Alerte et action au niveau mondial (GAR)

Choléra en Iraq - bulletin actualisé

Le 20 août 2008, le gouvernement iraquien a notifié les premiers cas de choléra de l’année. Au 28 septembre 2008, il y avait eu au total 341 cas confirmés en laboratoire et vérifiés, dont 5 mortels (taux de létalité de 1,5 %). Neuf provinces sont déjà affectées, la majorité des cas étant recensée dans celle de Babil (58 %), suivie de Bagdad (18 %) et de Kerbala (9 %). Les autres provinces où des cas ont été notifiés sont : Anbar, Basra, Diala, Diwanyia, Misan et Najaf.

En dehors des cas confirmés, il y a 31 cas suspects en cours d’investigation et sept cas mortels de diarrhée aqueuse aiguë avec des symptômes semblables à ceux du choléra. Bien que la flambée de cette année semble moins intense que celle de 2007, il pourrait y avoir de nouvelles vagues de cas. Il est donc trop tôt pour considérer que cette épidémie a été maîtrisée. De plus, les déficiences persistantes en matière d’approvisionnement en eau et d’assainissement demeurent une source de préoccupation immédiate et des flambées de choléra réapparaîtront en Iraq jusqu’à ce que l’accès à l’eau salubre et à l’assainissement soit assuré pour l’ensemble de la population.

À la demande du Ministère de la Santé, l’OMS apporte une assistance technique. L’expert régional de l’OMS pour l’eau et l’assainissement est arrivé à Bagdad et une mission conjointe d’évaluation OMS-UNICEF ira à Babil et Misan dès que les conditions de sécurité le permettront.

L’OMS ne recommande aucune restriction aux voyages ou au commerce à destination ou en provenance des zones affectées pour endiguer la propagation du choléra. Toutefois, les pays voisins sont invités à renforcer leur surveillance active et leur préparation. La chimioprophylaxie de masse est fortement déconseillée car elle n’a aucun effet sur la propagation du choléra, elle peut avoir des effets indésirables en renforçant les résistances aux antimicrobiens et elle donne un faux sentiment de sécurité.

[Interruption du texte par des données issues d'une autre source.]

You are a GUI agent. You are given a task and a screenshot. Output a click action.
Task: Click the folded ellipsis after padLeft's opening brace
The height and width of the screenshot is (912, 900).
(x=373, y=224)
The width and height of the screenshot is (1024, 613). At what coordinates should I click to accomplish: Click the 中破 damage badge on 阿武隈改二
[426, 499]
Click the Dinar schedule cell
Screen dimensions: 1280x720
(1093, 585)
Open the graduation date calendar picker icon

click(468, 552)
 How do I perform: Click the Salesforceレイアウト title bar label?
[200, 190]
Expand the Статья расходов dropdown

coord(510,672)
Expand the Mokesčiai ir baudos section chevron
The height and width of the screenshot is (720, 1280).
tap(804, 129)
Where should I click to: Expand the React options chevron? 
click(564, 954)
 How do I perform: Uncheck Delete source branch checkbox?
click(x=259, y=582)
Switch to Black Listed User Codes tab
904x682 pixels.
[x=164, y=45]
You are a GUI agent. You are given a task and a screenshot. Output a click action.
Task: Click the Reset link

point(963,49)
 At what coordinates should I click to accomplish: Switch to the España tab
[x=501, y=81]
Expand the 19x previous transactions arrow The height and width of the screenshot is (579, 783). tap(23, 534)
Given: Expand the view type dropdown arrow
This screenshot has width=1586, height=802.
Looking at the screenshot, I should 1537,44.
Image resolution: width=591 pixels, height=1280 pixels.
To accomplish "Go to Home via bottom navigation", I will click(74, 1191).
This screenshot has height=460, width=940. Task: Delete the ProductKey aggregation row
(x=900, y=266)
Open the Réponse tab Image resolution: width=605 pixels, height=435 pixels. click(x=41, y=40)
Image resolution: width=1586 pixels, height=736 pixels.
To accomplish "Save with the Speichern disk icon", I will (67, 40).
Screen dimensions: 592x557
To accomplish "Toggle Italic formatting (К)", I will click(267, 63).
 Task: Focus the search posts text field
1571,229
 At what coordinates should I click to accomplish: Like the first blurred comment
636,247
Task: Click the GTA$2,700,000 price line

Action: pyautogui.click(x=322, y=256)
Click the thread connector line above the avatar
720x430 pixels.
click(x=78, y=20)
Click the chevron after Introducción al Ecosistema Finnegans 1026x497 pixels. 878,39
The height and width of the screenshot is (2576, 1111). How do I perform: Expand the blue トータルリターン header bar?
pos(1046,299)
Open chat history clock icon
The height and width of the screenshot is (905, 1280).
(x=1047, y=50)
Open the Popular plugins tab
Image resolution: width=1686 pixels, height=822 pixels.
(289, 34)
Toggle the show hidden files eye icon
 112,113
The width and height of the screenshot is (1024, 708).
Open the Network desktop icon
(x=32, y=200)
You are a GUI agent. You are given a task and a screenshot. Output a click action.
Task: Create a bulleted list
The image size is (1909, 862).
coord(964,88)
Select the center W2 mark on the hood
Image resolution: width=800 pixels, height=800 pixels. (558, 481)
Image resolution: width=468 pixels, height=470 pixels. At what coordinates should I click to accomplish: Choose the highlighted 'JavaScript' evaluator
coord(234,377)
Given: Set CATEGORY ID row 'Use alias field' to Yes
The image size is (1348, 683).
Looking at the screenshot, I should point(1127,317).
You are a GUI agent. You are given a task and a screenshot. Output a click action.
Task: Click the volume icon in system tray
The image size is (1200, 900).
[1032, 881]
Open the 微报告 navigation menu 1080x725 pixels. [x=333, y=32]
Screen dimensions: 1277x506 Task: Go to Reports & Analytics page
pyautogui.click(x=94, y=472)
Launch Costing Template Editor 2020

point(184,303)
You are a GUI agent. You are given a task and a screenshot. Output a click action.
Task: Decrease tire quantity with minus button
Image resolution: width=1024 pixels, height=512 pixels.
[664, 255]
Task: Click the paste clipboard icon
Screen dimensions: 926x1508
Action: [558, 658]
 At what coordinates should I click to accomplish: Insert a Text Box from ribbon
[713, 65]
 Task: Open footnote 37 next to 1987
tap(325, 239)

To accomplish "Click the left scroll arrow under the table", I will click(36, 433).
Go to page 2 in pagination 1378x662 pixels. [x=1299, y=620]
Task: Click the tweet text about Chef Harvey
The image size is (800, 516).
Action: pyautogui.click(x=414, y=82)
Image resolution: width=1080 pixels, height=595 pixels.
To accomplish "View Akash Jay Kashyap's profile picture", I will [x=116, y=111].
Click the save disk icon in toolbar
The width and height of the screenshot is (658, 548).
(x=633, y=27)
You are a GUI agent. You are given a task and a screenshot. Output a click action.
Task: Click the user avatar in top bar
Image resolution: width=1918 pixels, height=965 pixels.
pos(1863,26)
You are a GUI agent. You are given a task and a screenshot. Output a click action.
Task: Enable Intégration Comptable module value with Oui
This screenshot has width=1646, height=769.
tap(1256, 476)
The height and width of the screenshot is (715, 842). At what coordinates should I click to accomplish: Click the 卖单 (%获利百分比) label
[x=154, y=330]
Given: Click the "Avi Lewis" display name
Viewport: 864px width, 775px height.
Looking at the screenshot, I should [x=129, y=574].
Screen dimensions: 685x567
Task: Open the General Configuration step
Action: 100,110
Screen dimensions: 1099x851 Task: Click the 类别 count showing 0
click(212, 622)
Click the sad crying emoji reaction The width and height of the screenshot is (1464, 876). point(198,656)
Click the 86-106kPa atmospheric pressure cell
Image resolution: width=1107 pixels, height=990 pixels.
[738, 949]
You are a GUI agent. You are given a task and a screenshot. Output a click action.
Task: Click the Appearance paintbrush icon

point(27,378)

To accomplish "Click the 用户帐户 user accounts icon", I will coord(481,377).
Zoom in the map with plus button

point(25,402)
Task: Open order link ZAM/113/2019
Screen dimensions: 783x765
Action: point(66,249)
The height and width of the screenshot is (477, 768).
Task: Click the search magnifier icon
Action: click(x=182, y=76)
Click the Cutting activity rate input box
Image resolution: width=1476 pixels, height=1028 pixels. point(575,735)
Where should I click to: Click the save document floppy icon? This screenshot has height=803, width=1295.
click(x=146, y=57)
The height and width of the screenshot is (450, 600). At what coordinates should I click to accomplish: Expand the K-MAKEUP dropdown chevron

Il n’est pas recommandé d’utiliser le vaccin anticholérique buvable présélectionné et disponible au niveau international après le début d’une flambée en raison des deux doses qu’il faut administrer, du délai requis pour qu’il confère une protection efficace, ainsi que des coûts et de la lourde logistique qu’implique son emploi. L’OMS n’a jamais recommandé le vaccin anticholérique par voie parentérale à cause de sa faible efficacité et de la fréquence des réactions indésirables graves.